50. The method of claim 49, wherein the therapeutic agent is administered to the individual when the individual has a sub-toxic intraocular concentration of glutamate.

51. The method of claim 1 or claim 30, wherein the therapeutic agent is administered to the individual prior to undergoing any anti-glaucoma treatment.

52. The method of claim 1 or claim 30, wherein the therapeutic agent is administered to an individual who has not undergone an ophthalmic filtering operation.

53. The method of claim 1 or claim 30, wherein the administering is effective in preserving a visually-evoked cortical response without substantially reducing retinal ganglion cell loss resulting from the ophthalmic condition.
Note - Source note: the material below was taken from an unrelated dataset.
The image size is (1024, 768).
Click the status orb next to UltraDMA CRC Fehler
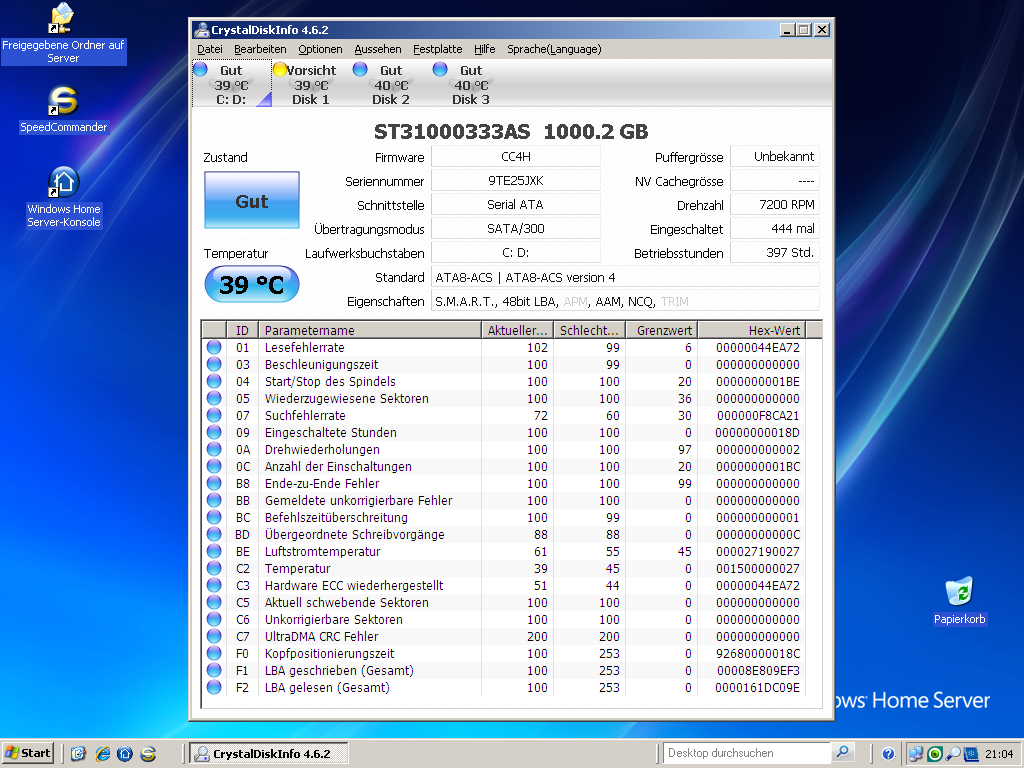pos(213,636)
54. The method of claim 1 or claim 30, wherein the therapeutic agent is chronically administered and the administration is effective in enhancing transfer of electrical signals from surviving retinal ganglion cells to at least one central visual region of the central nervous system.

55. The method of claim 1 or claim 30, wherein the administration of the therapeutic agent is effective in enhancing an adaptive response to injury within the central nervous system.

56. The method of claim 1 or claim 30, wherein the administration of the therapeutic agent is effective in preventing a detectable decrease in visual field.

57. The method of claim 1 or claim 30, wherein the therapeutic agent is an adamantane-based neuroprotective amine.

58. The method of claim 1 or claim 30, wherein the therapeutic agent is selected from the group consisting of memantine, salts thereof, or mixtures thereof.